## Data Engineering: Boston Crime Database with Postgres

For this project, we will be creating a crime database with the `boston.csv` text file. The purpose is to demonstrate the ability to create a database and table within the Postgres as well as creating user with the least-privilidge permissions necessary for that user. The database to be created will be stored within the `crimes` schema that will also be created to store the tables.

In [3]:
# establish packages

import pandas as pd
import csv
import psycopg2
import numpy as np

In [41]:
# connect to the dataquest postgres database

conn = psycopg2.connect(dbname = 'dq', user='dq')
cur = conn.cursor()
# turn auto commit on to establish 
conn.autocommit = True
cur.execute('CREATE DATABASE crime_db')
conn.autocommit = False
conn.close()

SyntaxError: syntax error at or near "NOT"
LINE 1: CREATE DATABASE IF NOT EXISTS crime_db
                           ^


In [28]:
# connect to crime_db, this database will be use throuhout the rest of the database 
conn2 = psycopg2.connect(dbname = 'crime_db', user = 'dq')
cur2 = conn2.cursor()

# create schema for crimes_db
cur2.execute('CREATE SCHEMA crimes;')
conn2.commit()

In [19]:
"""analyze the boston.csv file to understand the datatypes needed to create 
the postgres table to which it will be stored """

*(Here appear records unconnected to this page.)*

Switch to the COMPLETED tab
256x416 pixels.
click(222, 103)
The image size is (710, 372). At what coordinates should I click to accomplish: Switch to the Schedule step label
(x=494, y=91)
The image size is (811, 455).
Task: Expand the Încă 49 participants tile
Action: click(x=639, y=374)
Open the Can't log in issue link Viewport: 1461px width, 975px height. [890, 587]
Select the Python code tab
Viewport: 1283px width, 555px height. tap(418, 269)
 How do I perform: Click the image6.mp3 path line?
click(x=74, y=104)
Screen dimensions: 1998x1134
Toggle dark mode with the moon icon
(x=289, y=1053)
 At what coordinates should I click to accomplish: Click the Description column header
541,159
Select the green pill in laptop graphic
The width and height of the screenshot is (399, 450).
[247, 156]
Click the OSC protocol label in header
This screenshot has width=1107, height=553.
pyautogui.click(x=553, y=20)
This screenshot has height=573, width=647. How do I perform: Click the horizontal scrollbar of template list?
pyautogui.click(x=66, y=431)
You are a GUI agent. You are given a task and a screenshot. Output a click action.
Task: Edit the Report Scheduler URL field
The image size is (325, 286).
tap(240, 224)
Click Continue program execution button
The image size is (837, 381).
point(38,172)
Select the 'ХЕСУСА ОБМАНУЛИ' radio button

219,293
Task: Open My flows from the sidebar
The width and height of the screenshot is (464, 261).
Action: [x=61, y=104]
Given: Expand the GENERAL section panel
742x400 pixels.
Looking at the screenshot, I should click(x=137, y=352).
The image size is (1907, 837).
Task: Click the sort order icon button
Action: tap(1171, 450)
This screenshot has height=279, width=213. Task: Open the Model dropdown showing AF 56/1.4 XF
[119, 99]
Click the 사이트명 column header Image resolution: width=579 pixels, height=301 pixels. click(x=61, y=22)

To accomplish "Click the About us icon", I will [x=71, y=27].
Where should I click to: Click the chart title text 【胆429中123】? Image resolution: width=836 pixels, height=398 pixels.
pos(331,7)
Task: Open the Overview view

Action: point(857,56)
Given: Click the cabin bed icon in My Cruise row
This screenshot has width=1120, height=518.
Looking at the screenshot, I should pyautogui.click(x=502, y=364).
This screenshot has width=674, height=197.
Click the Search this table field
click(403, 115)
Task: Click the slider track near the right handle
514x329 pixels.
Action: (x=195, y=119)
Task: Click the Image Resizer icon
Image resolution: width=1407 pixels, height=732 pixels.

with open('boston.csv') as file:
    reader = list(csv.reader(file))
    header = reader[0]
    first_row = reader[1]

print(header)
print(first_row)

['incident_number', 'offense_code', 'description', 'date', 'day_of_the_week', 'lat', 'long']
['1', '619', 'LARCENY ALL OTHERS', '2018-09-02', 'Sunday', '42.35779134', '-71.13937053']


In [20]:
# get python value set

def get_col_set(csv_file, col_index):
    values = set()
    with open(csv_file) as file:
        next(file)
        reader = csv.reader(file)
        for row in reader:
            values.add(row[col_index])
    return values
    
for i in range(len(header)):
    values = get_col_set('boston.csv', i)
    print(i, header[i], len(values), sep='\t')
        
       

0	incident_number	298329
1	offense_code	219
2	description	239
3	date	1177
4	day_of_the_week	7
5	lat	18177
6	long	18177


In [21]:
col_values = get_col_set('boston.csv', 2)
max_value = 0
for i in col_values:
    if len(i) > max_value:
        max_value = len(i)
max_value

58

After determining the index for the description column, we looped through the descriptions column to determine the the max length for each distinct value available for the this column. The max character value count was determined to be 58. We have determined the appropriate variables to create the postgres table within our `crimes_db`

### Creating tables within the Crimes Schema 

We will create the following enumerate type for the weekdays seeing that it will consist of no more than 7 distinct values. With those values Wednesday has larger total of characters in a given value. To do that, we used the get_col_set and will recall the header as well as first row of our csv file.

In [9]:
print(header)
print(first_row)

['incident_number', 'offense_code', 'description', 'date', 'day_of_the_week', 'lat', 'long']
['1', '619', 'LARCENY ALL OTHERS', '2018-09-02', 'Sunday', '42.35779134', '-71.13937053']


In [10]:
col_values = get_col_set('boston.csv', 4)
max_value_week = 0
for i in col_values:
    if len(i) > max_value_week:
        max_value_week = len(i)
print(col_values)

{'Wednesday', 'Tuesday', 'Saturday', 'Monday', 'Friday', 'Thursday', 'Sunday'}


In [25]:
cur2.execute("CREATE TYPE Weekdays AS ENUM ('Monday', 'Saturday', 'Friday', 'Thursday', 'Tuesday', 'Sunday', 'Wednesday')")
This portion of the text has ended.